[Extracted data entries]
+ + + + + + +

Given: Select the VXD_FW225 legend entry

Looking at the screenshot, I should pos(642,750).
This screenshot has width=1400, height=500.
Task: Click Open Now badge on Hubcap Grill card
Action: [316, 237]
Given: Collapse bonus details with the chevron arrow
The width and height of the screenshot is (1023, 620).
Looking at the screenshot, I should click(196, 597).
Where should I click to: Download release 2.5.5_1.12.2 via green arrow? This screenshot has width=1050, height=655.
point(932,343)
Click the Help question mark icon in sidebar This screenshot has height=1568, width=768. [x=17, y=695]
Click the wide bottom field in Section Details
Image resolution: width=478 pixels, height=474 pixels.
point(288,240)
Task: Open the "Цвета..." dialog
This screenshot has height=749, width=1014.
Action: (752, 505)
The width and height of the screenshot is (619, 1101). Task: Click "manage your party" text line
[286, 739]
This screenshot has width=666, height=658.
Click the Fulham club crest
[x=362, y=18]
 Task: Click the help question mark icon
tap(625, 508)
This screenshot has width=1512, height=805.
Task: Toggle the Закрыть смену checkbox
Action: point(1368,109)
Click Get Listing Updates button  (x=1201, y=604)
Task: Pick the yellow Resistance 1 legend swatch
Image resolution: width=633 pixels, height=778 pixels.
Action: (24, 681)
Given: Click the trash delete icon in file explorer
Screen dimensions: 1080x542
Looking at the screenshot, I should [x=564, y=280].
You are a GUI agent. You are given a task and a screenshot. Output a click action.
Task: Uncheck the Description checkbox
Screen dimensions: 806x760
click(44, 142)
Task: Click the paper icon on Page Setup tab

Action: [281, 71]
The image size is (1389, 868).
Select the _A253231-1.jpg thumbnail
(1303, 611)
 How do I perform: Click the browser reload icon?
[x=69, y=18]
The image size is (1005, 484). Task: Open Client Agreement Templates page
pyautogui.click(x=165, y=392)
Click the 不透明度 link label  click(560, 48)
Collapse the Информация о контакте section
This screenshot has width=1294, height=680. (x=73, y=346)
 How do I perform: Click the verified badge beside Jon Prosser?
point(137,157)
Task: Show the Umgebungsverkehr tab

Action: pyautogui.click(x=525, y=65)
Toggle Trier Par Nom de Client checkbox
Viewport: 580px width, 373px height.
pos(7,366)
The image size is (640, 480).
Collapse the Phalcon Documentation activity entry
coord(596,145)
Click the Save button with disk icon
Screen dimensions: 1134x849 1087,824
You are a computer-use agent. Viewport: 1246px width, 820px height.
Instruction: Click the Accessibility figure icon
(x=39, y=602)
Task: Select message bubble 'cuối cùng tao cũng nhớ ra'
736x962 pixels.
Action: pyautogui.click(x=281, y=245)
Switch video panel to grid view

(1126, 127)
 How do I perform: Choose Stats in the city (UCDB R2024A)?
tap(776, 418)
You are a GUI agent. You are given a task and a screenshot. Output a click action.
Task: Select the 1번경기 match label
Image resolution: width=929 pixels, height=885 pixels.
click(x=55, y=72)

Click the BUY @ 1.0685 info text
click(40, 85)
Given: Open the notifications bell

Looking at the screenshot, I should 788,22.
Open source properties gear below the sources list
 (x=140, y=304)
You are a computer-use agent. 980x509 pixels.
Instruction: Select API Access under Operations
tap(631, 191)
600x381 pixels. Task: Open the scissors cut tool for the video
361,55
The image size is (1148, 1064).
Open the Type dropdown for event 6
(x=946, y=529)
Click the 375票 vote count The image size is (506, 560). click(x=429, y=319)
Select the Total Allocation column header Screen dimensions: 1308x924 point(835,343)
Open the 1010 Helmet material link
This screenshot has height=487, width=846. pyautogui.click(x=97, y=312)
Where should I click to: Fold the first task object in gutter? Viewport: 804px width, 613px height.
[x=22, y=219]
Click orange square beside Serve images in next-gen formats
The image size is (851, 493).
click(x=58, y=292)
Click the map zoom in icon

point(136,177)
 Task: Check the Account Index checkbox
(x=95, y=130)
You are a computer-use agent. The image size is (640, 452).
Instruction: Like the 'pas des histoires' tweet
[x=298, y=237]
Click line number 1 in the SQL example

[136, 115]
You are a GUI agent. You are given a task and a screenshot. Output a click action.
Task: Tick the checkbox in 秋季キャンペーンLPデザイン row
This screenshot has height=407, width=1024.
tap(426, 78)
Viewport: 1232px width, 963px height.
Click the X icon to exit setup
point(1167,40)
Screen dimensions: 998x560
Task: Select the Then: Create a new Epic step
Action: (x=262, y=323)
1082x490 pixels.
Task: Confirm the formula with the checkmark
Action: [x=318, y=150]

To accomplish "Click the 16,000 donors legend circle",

+ + + + + + +

__WORK ITEM__
The data above must be returned in full, exactly as written.

__RESULT BELOW__
Given: Select the VXD_FW225 legend entry

Looking at the screenshot, I should pos(642,750).
This screenshot has width=1400, height=500.
Task: Click Open Now badge on Hubcap Grill card
Action: [316, 237]
Given: Collapse bonus details with the chevron arrow
The width and height of the screenshot is (1023, 620).
Looking at the screenshot, I should click(196, 597).
Where should I click to: Download release 2.5.5_1.12.2 via green arrow? This screenshot has width=1050, height=655.
point(932,343)
Click the Help question mark icon in sidebar This screenshot has height=1568, width=768. [x=17, y=695]
Click the wide bottom field in Section Details
Image resolution: width=478 pixels, height=474 pixels.
point(288,240)
Task: Open the "Цвета..." dialog
This screenshot has height=749, width=1014.
Action: (752, 505)
The width and height of the screenshot is (619, 1101). Task: Click "manage your party" text line
[286, 739]
This screenshot has width=666, height=658.
Click the Fulham club crest
[x=362, y=18]
 Task: Click the help question mark icon
tap(625, 508)
This screenshot has width=1512, height=805.
Task: Toggle the Закрыть смену checkbox
Action: point(1368,109)
Click Get Listing Updates button  (x=1201, y=604)
Task: Pick the yellow Resistance 1 legend swatch
Image resolution: width=633 pixels, height=778 pixels.
Action: (24, 681)
Given: Click the trash delete icon in file explorer
Screen dimensions: 1080x542
Looking at the screenshot, I should [x=564, y=280].
You are a GUI agent. You are given a task and a screenshot. Output a click action.
Task: Uncheck the Description checkbox
Screen dimensions: 806x760
click(44, 142)
Task: Click the paper icon on Page Setup tab

Action: [281, 71]
The image size is (1389, 868).
Select the _A253231-1.jpg thumbnail
(1303, 611)
 How do I perform: Click the browser reload icon?
[x=69, y=18]
The image size is (1005, 484). Task: Open Client Agreement Templates page
pyautogui.click(x=165, y=392)
Click the 不透明度 link label  click(560, 48)
Collapse the Информация о контакте section
This screenshot has width=1294, height=680. (x=73, y=346)
 How do I perform: Click the verified badge beside Jon Prosser?
point(137,157)
Task: Show the Umgebungsverkehr tab

Action: pyautogui.click(x=525, y=65)
Toggle Trier Par Nom de Client checkbox
Viewport: 580px width, 373px height.
pos(7,366)
The image size is (640, 480).
Collapse the Phalcon Documentation activity entry
coord(596,145)
Click the Save button with disk icon
Screen dimensions: 1134x849 1087,824
You are a computer-use agent. Viewport: 1246px width, 820px height.
Instruction: Click the Accessibility figure icon
(x=39, y=602)
Task: Select message bubble 'cuối cùng tao cũng nhớ ra'
736x962 pixels.
Action: pyautogui.click(x=281, y=245)
Switch video panel to grid view

(1126, 127)
 How do I perform: Choose Stats in the city (UCDB R2024A)?
tap(776, 418)
You are a GUI agent. You are given a task and a screenshot. Output a click action.
Task: Select the 1번경기 match label
Image resolution: width=929 pixels, height=885 pixels.
click(x=55, y=72)

Click the BUY @ 1.0685 info text
click(40, 85)
Given: Open the notifications bell

Looking at the screenshot, I should 788,22.
Open source properties gear below the sources list
 (x=140, y=304)
You are a computer-use agent. 980x509 pixels.
Instruction: Select API Access under Operations
tap(631, 191)
600x381 pixels. Task: Open the scissors cut tool for the video
361,55
The image size is (1148, 1064).
Open the Type dropdown for event 6
(x=946, y=529)
Click the 375票 vote count The image size is (506, 560). click(x=429, y=319)
Select the Total Allocation column header Screen dimensions: 1308x924 point(835,343)
Open the 1010 Helmet material link
This screenshot has height=487, width=846. pyautogui.click(x=97, y=312)
Where should I click to: Fold the first task object in gutter? Viewport: 804px width, 613px height.
[x=22, y=219]
Click orange square beside Serve images in next-gen formats
The image size is (851, 493).
click(x=58, y=292)
Click the map zoom in icon

point(136,177)
 Task: Check the Account Index checkbox
(x=95, y=130)
You are a computer-use agent. The image size is (640, 452).
Instruction: Like the 'pas des histoires' tweet
[x=298, y=237]
Click line number 1 in the SQL example

[136, 115]
You are a GUI agent. You are given a task and a screenshot. Output a click action.
Task: Tick the checkbox in 秋季キャンペーンLPデザイン row
This screenshot has height=407, width=1024.
tap(426, 78)
Viewport: 1232px width, 963px height.
Click the X icon to exit setup
point(1167,40)
Screen dimensions: 998x560
Task: Select the Then: Create a new Epic step
Action: (x=262, y=323)
1082x490 pixels.
Task: Confirm the formula with the checkmark
Action: [x=318, y=150]

To accomplish "Click the 16,000 donors legend circle",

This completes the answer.